**GIVEN RECORDS:**
»»
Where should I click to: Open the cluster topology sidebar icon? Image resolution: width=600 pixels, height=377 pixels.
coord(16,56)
««
»»
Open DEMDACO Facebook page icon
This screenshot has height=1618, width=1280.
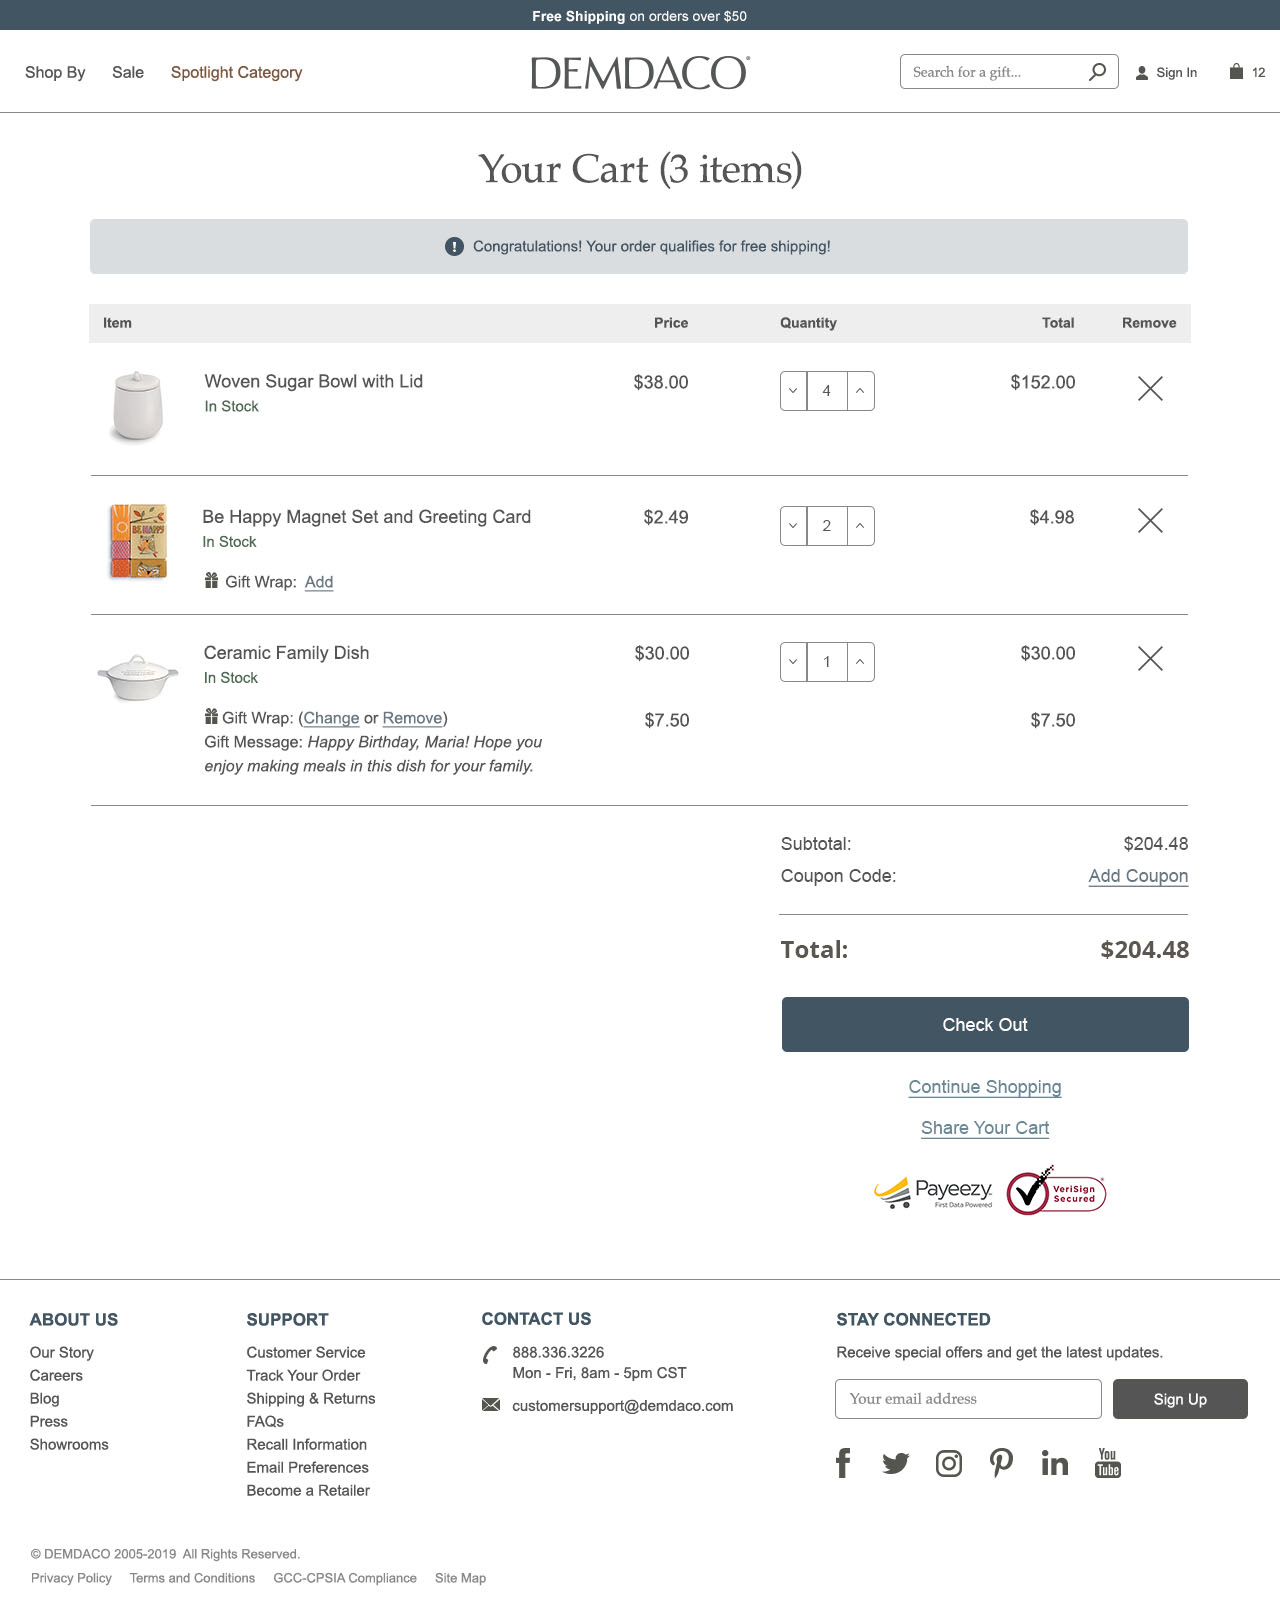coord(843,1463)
««
**WHAT THE TASK REQUIRES:**
How many lines in the data above contain the string "height"? Case matters. Reply with the number only.

**WORKED SOLUTION:**
2